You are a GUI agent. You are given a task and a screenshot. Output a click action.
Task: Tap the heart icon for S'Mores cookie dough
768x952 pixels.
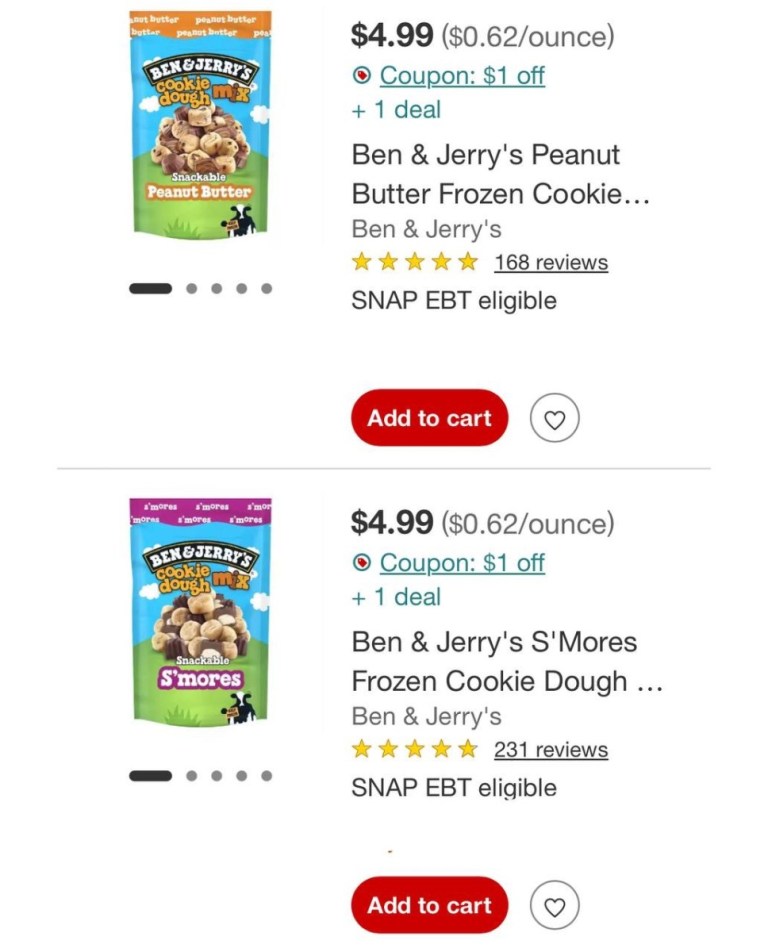tap(555, 906)
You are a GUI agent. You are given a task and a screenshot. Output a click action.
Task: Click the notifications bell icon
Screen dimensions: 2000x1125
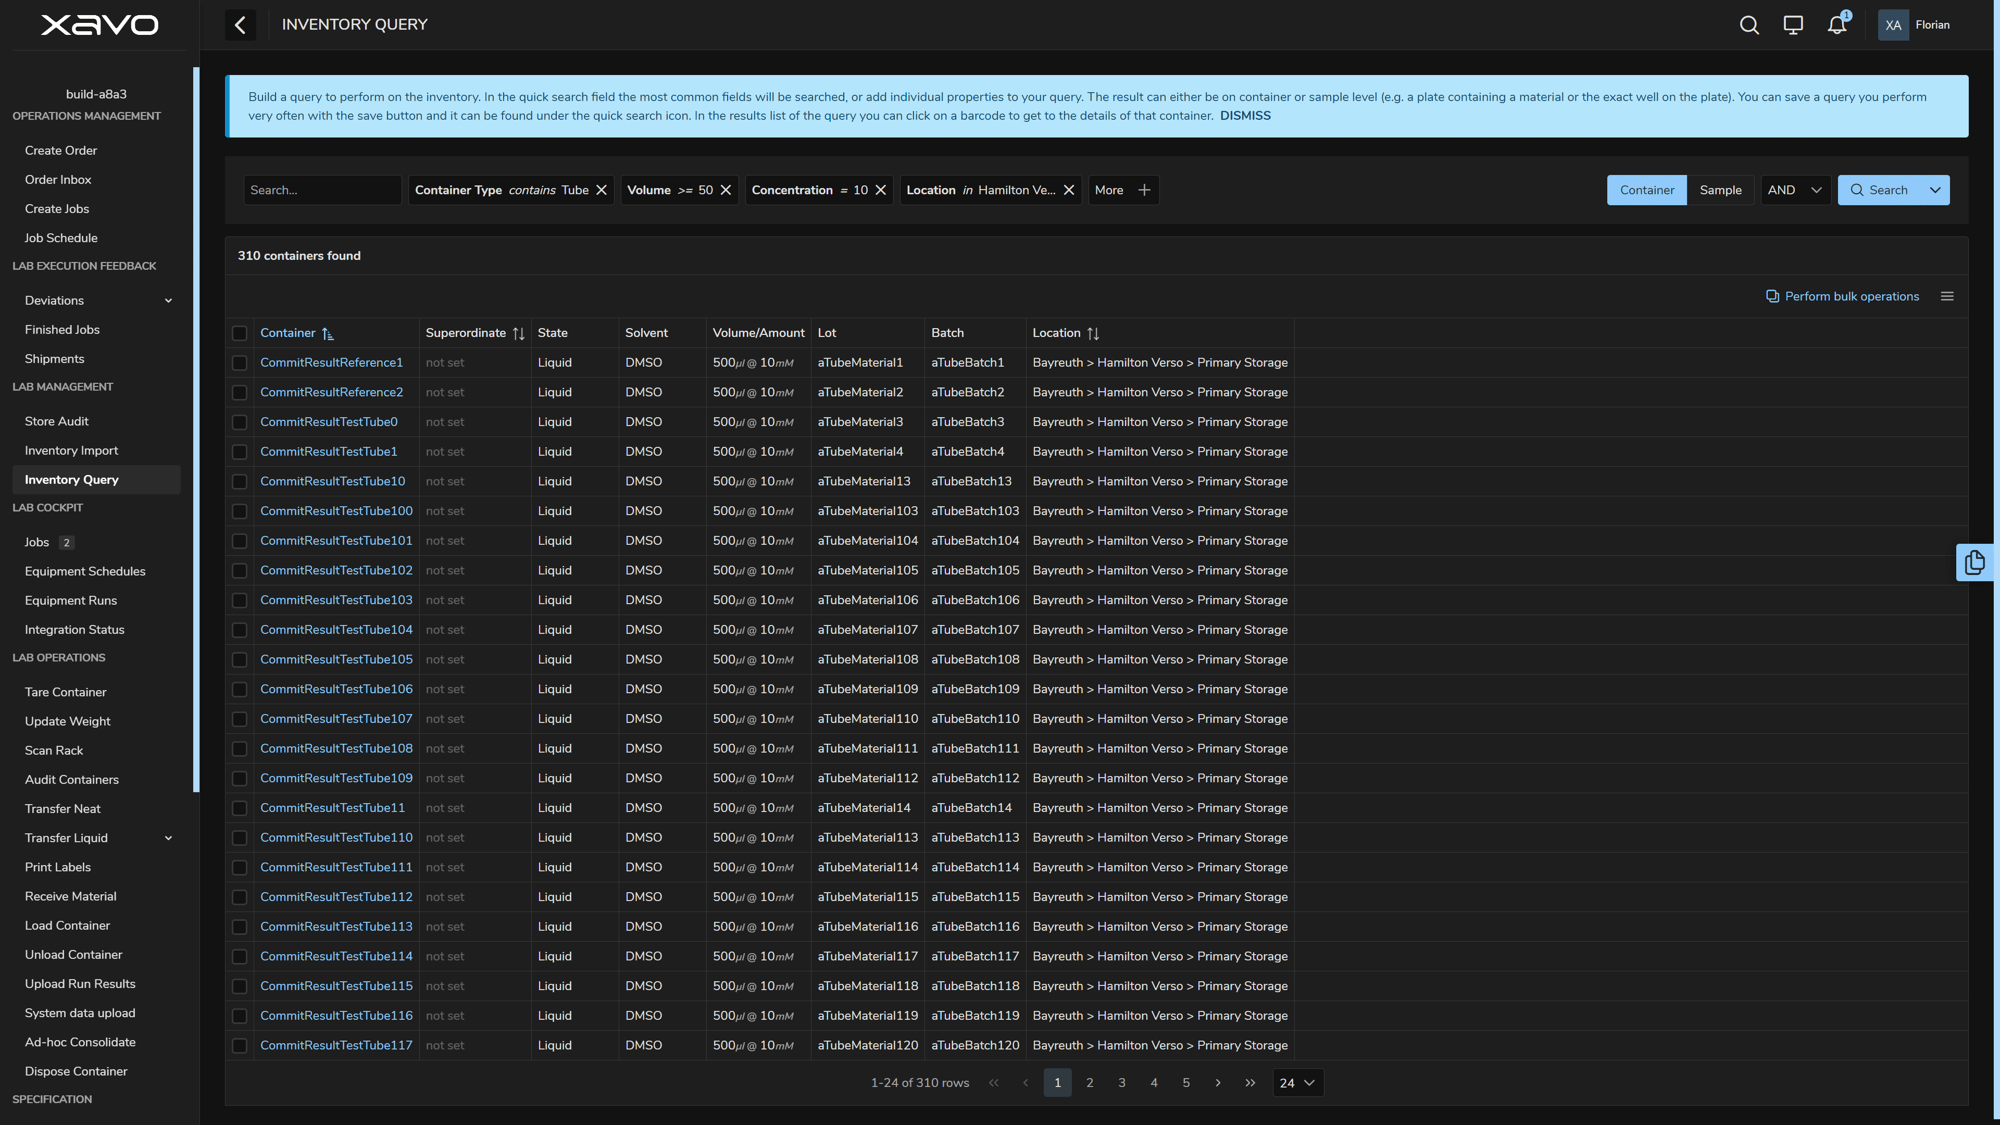[1838, 25]
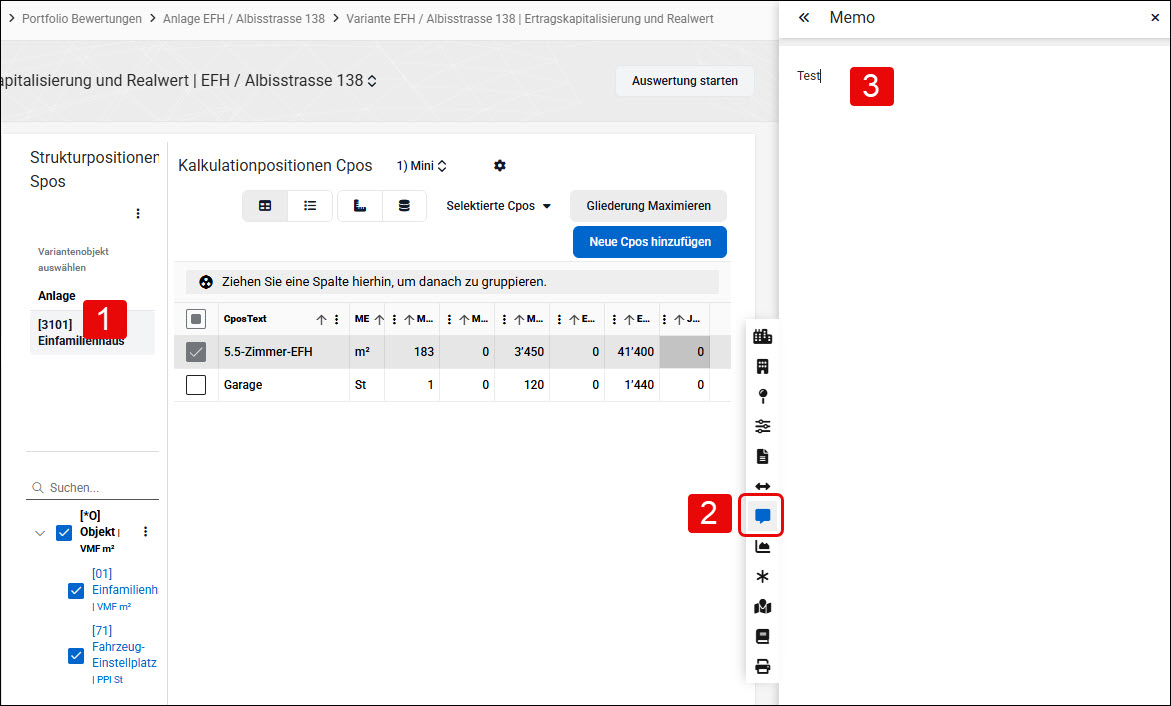The width and height of the screenshot is (1171, 706).
Task: Uncheck the 5.5-Zimmer-EFH row checkbox
Action: coord(196,352)
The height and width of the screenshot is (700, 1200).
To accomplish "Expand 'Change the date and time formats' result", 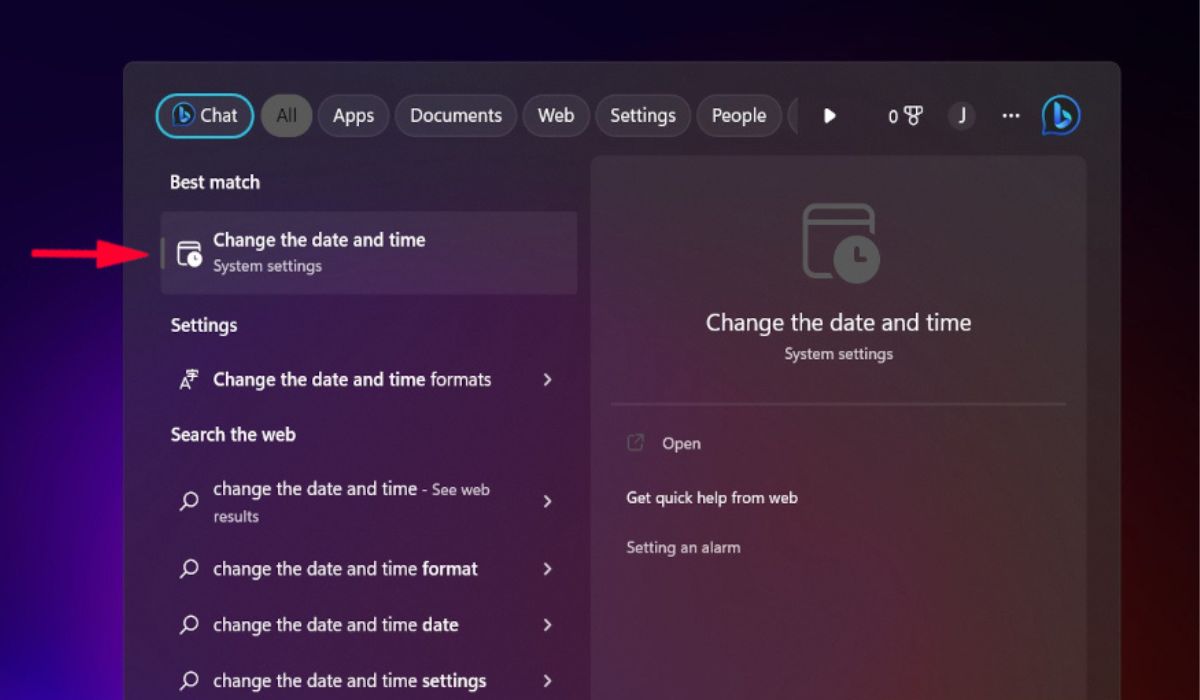I will click(549, 380).
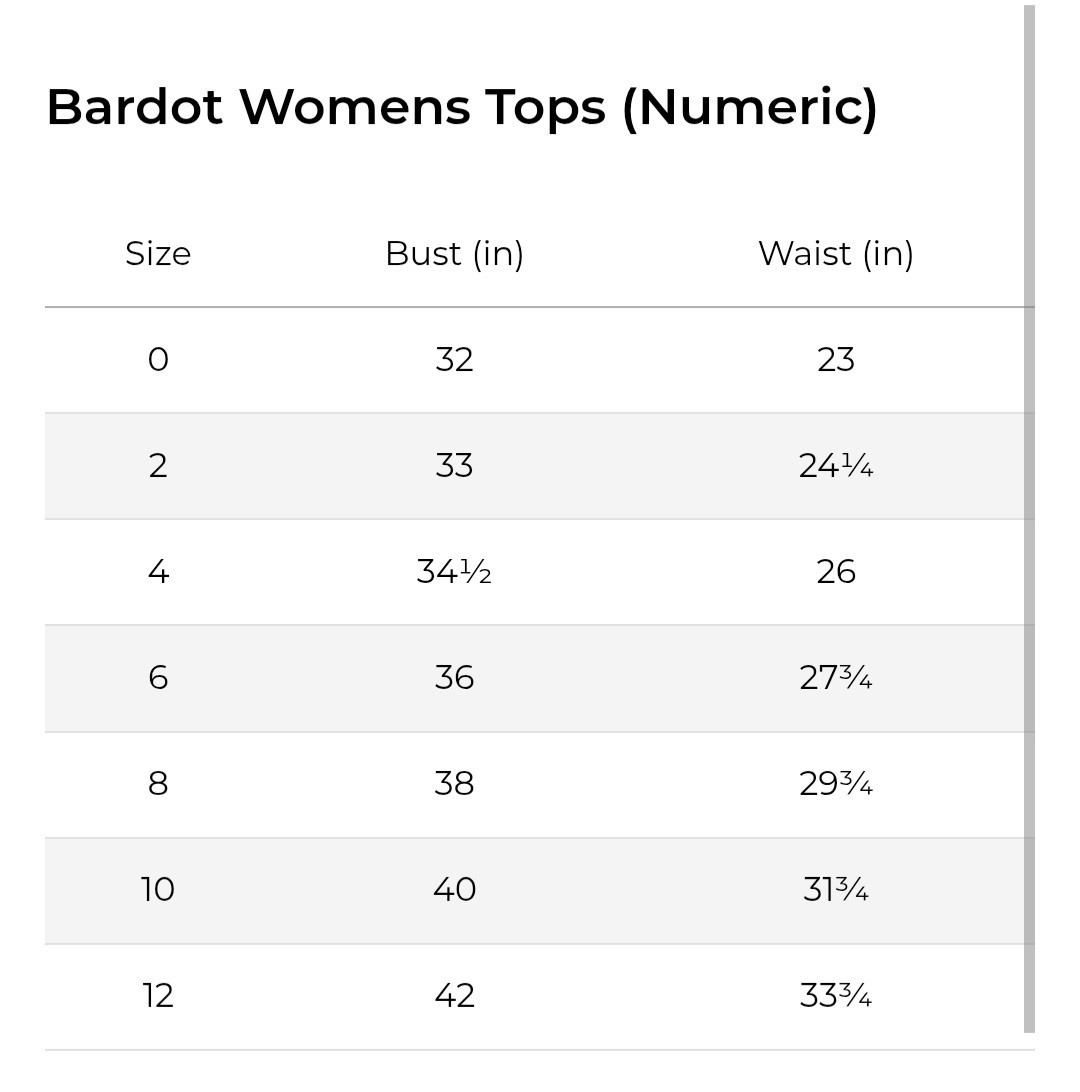Select the size 10 row label
Image resolution: width=1080 pixels, height=1092 pixels.
click(158, 890)
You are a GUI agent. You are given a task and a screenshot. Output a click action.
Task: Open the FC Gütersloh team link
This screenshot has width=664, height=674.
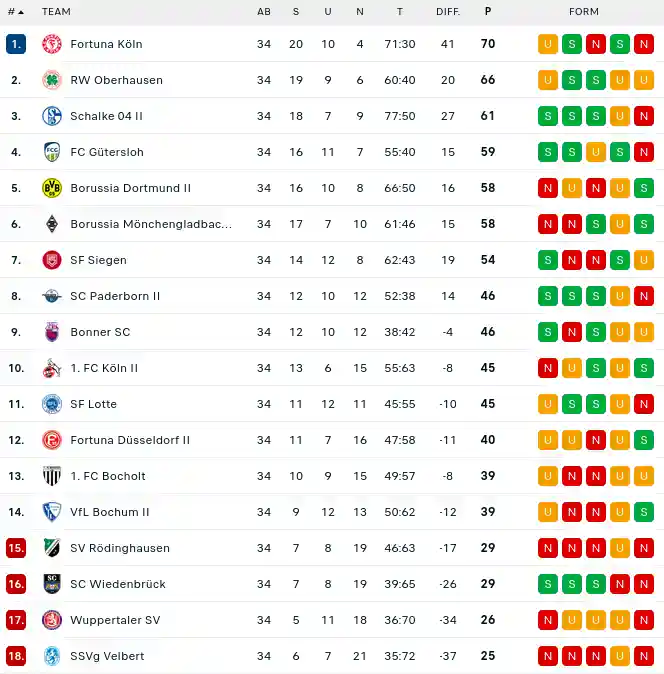coord(107,152)
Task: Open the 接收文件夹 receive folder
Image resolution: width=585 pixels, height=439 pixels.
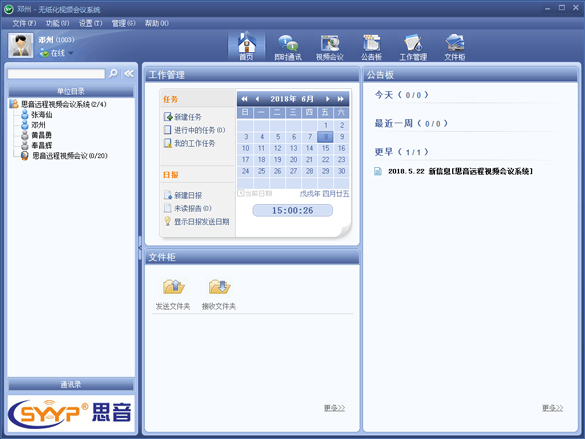Action: 219,294
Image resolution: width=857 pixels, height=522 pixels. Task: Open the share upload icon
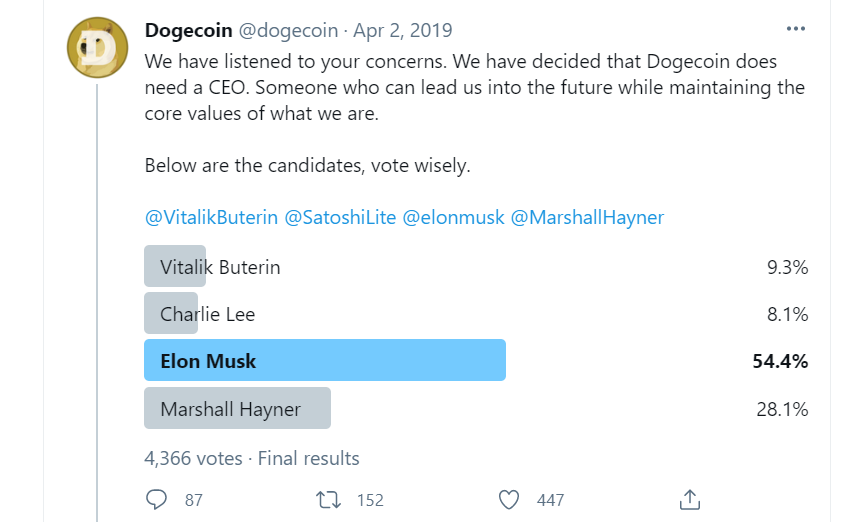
—————
• **EXERCISE AIM**
Among the lines of the entries above, count those containing the string "Open". Write the number alone.

• **ANSWER SPACE**
3